I have worked out how my sieving is overlapping only slightly for -B and B. My sieve bound has ended up being selected such that at the bottom of the sieve range x is a very small negative number in (Ax+b)^2-N. Those negative x end up overlapping with the positive x for -B. It looks like I need to sieve only the Bs with the same sign as the one I use to set the centre of my sieve range.Unfortunately this ends up being a random selection of my list of Bs so switching from one B to the next has on average just become twice as expensive as I can't really change the order to fix this. I suppose I should look at recentring the sieve range each time and then I can just use the first 2^(n-1) Bs. As a positive of this it looks like I might be able to raise my sieve range without half the extra being duplicated now.

Last fiddled with by henryzz on 2019-05-16 at 19:35

2019-05-16, 20:06   #11
bsquared

"Ben"
Feb 2007

31·113 Posts

Quote:
 Originally Posted by henryzz The aim with SIQS is to make switching polynomial very fast such that many more polynomials can be used than MPQS. However, I believe that my implementation still spends 10% of its time switching A.
Is that time spent just building new A polys or does it also include setup time for the new poly (e.g., computing A^-1 mod p for all factor base p)? 10% seems high either way but if that's just for building new A polys then it seems *really* high. In contrast I usually spend < 3% total for building new A's and all of the setup for new A's.

Quote:
 Originally Posted by henryzz At 50 digits I use about 11 As.
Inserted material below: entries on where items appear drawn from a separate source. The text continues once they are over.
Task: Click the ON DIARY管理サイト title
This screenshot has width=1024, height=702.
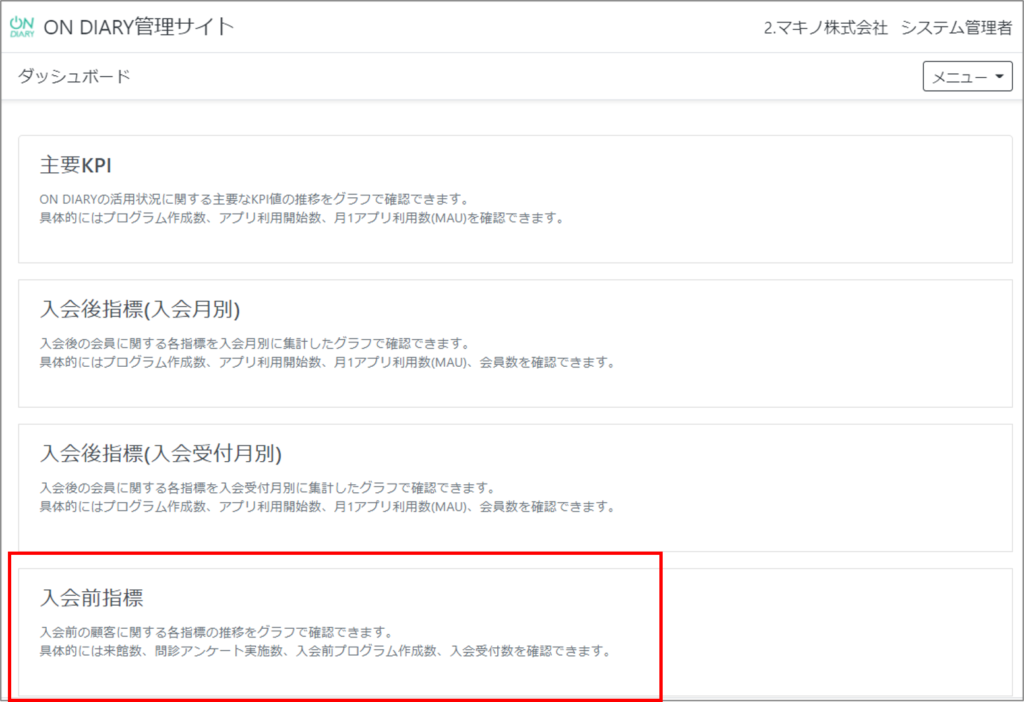Action: coord(138,26)
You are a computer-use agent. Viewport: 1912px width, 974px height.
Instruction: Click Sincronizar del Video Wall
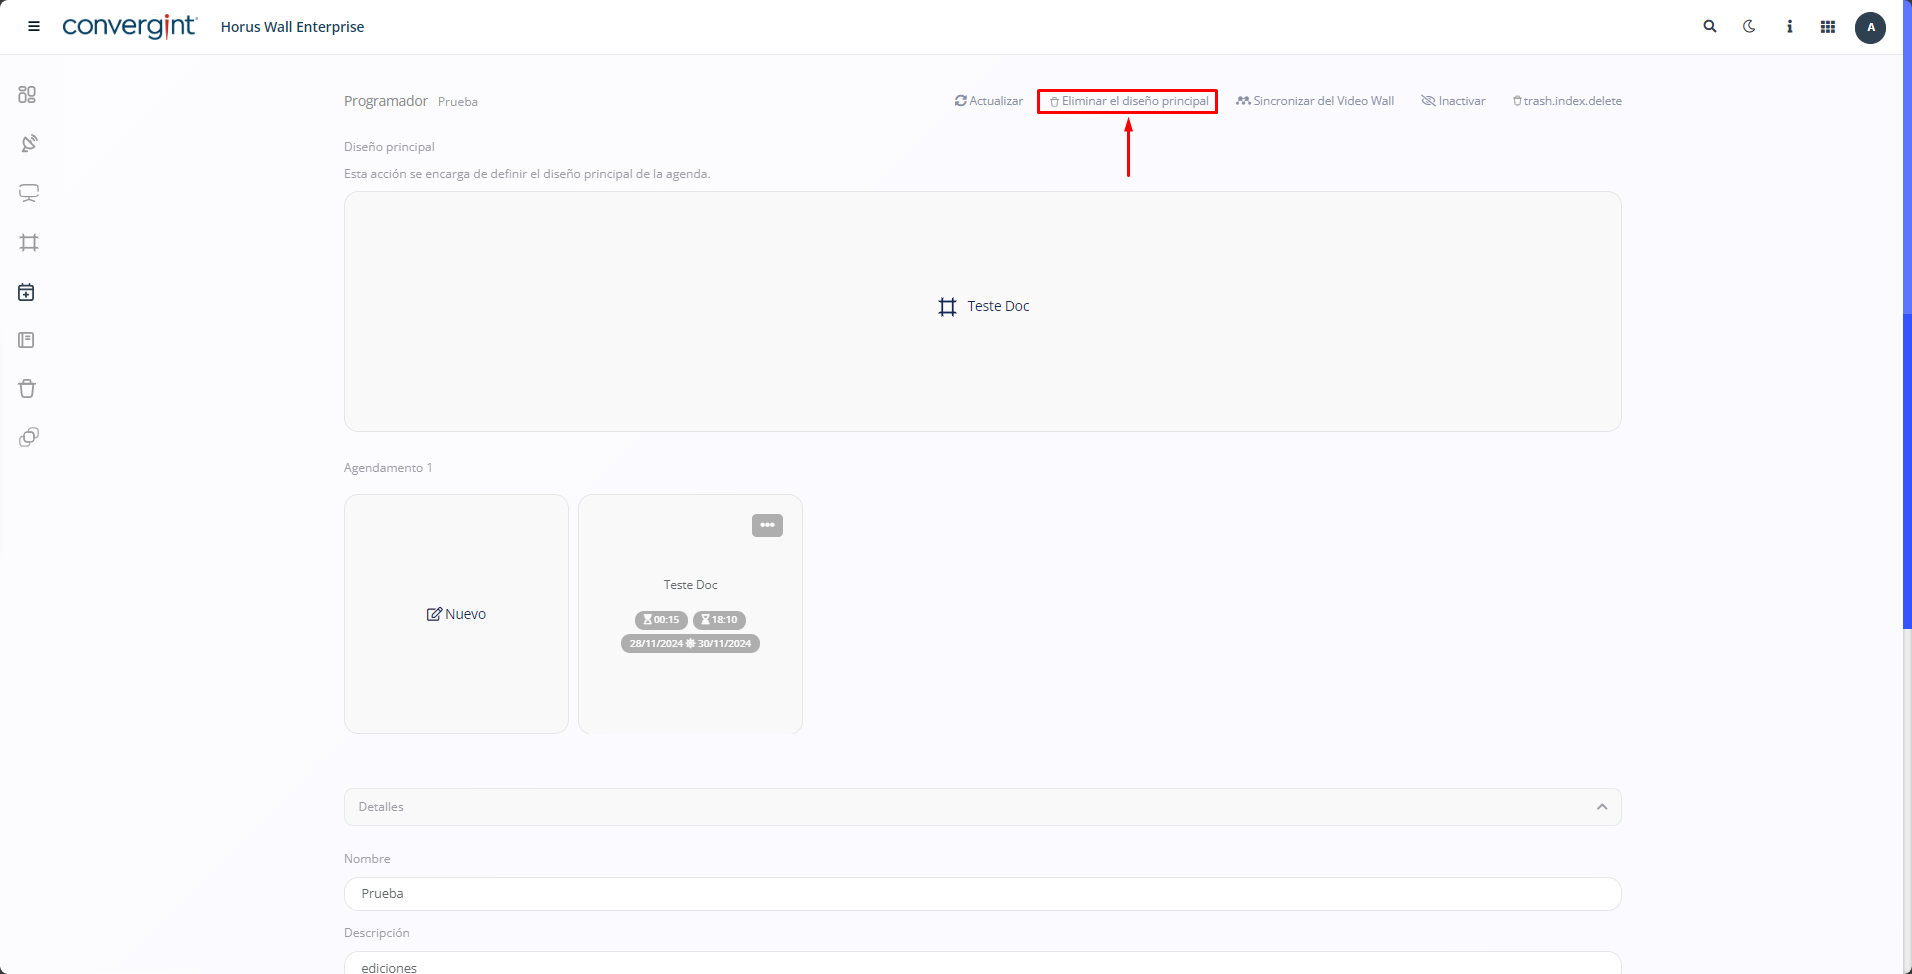[1315, 101]
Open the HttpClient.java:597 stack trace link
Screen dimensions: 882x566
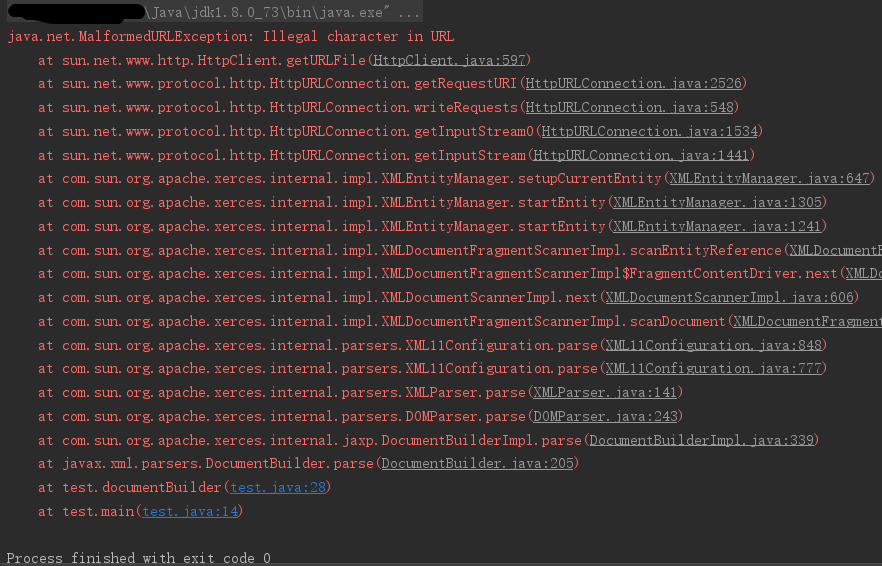click(450, 60)
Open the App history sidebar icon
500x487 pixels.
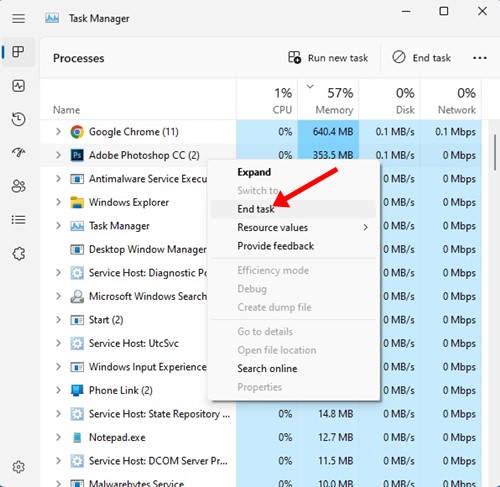click(18, 119)
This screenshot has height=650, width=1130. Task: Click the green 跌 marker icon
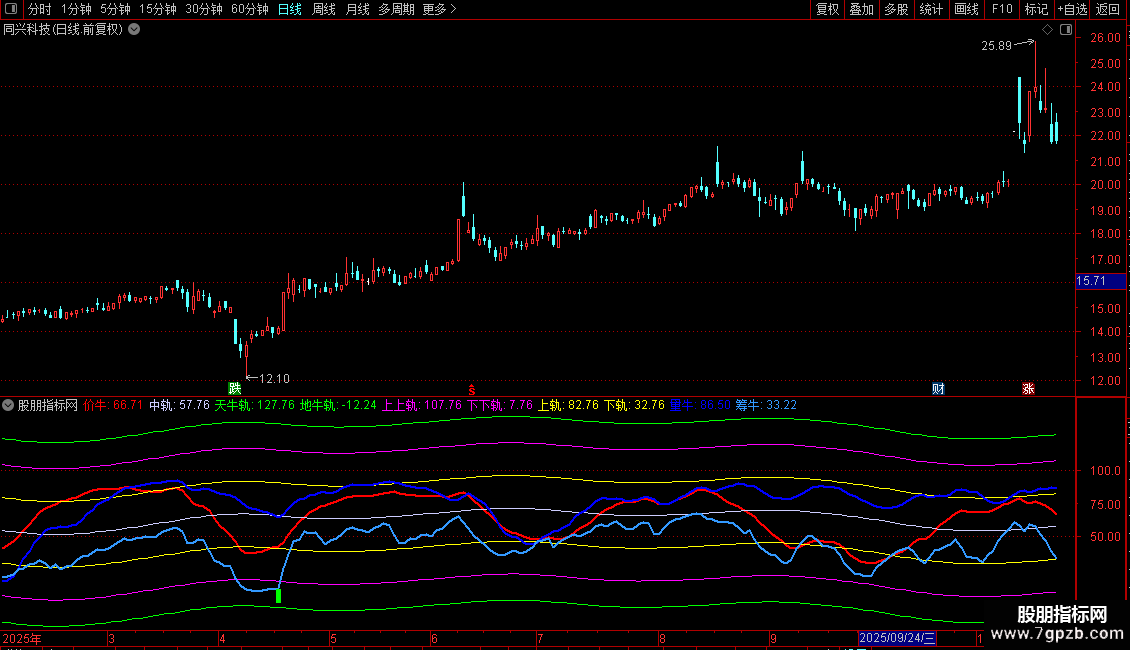235,388
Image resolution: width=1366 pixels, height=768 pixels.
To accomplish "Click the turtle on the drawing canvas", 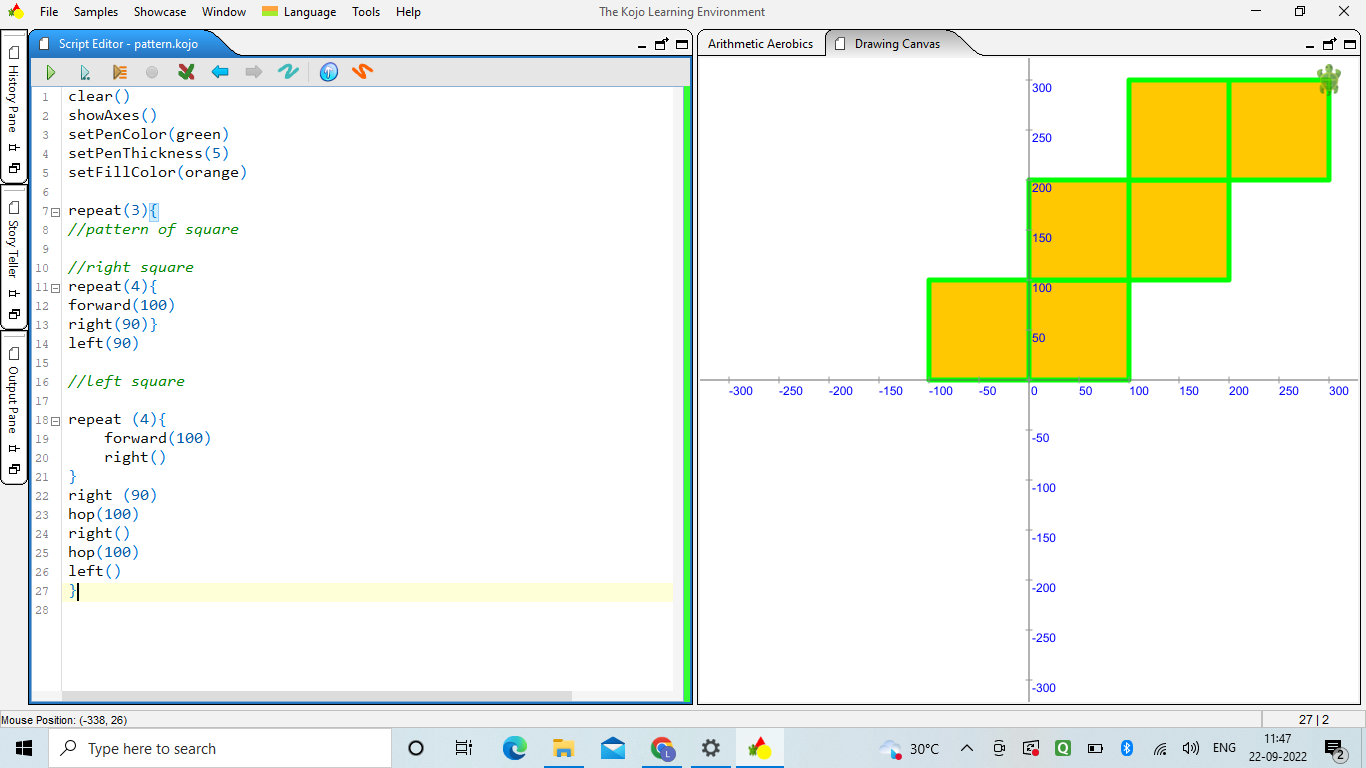I will (1329, 79).
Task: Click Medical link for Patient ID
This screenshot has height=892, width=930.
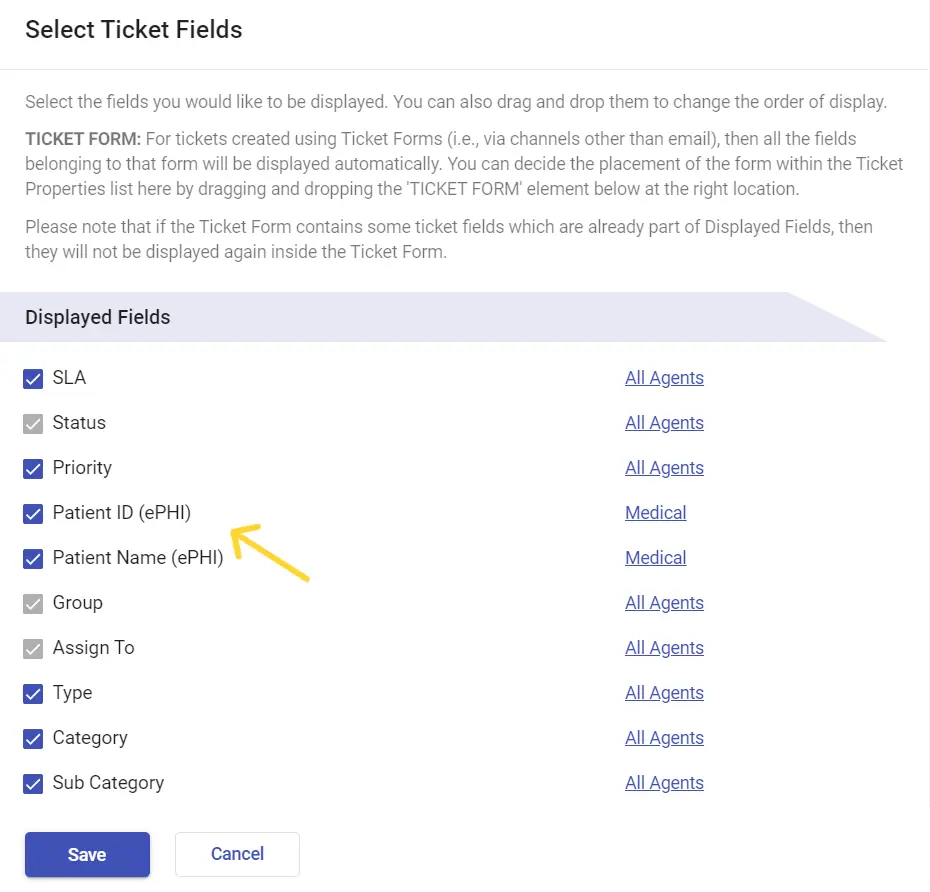Action: point(655,513)
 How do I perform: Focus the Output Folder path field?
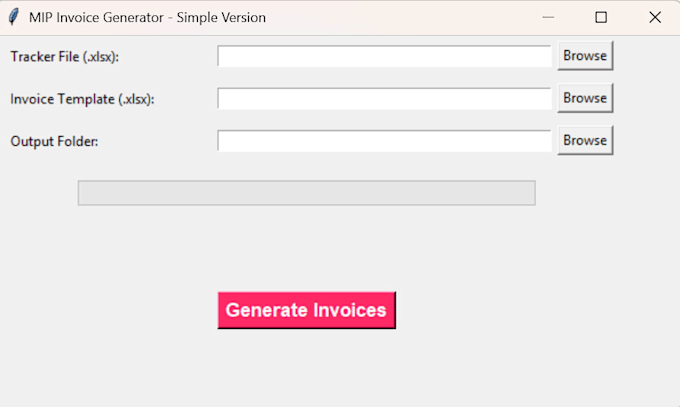pyautogui.click(x=384, y=141)
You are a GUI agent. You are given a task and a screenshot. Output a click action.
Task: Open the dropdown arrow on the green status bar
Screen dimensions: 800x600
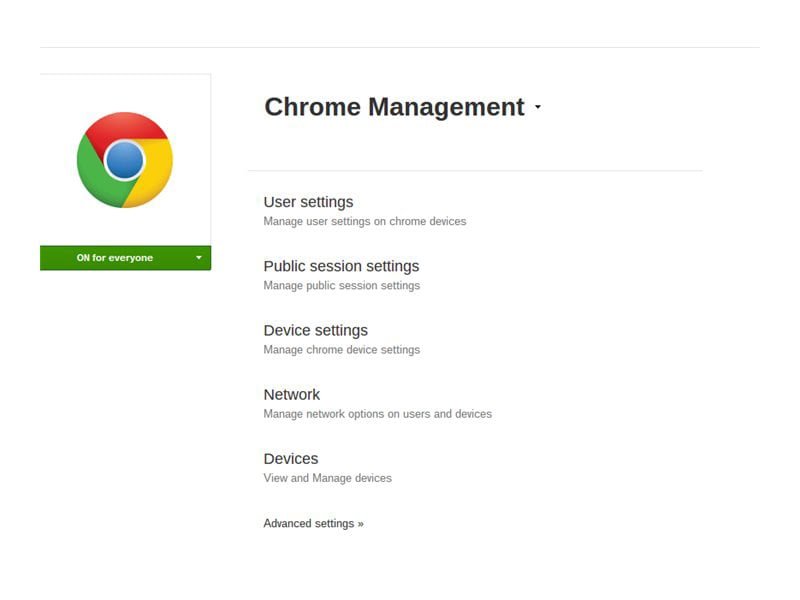point(198,258)
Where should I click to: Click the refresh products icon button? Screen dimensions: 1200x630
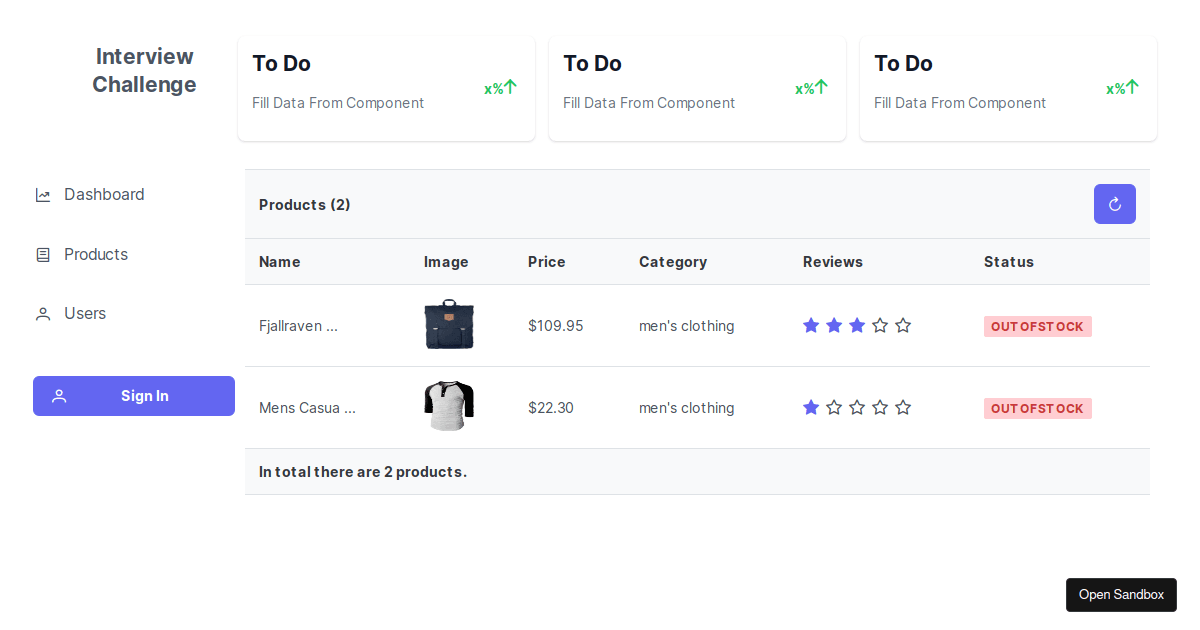1114,204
This increases rapidly from here as numbers get bigger. Unless you are spending all your time generating them I wouldn't worry about having a few As. Each A had 6 factors allowing for 64 Bs per A .
Seems reasonable given your other parameters. I typically see anywhere from 50 to 150 A's at 50 digits, using 6 factors per A, but I use a far smaller factor base and sieve interval. It is all a tradeoff.

Quote:
 Originally Posted by tabidots So my basic question is, what kind of gotchas should I look for with the polynomials to make sure they can capture as many smooth relations as possible? I have already verified that b^2 or (a - b)^2 is congruent to N mod a for each b.
I would ask, how are you determining smoothness exactly? In other words, the sieve value above (or below) which you try to find a relation. If your polynomials and roots are good then maybe it is as simple as tweaking your smoothness bound so as to generate more potential relation reports.

The value I use is obtained from a bunch of empirically determined magic numbers, loosely related to Contini's suggestion along the lines of:
"compute the number of bits in M/2*sqrt(N/2), then subtract some slack". M is the size of your sieve interval.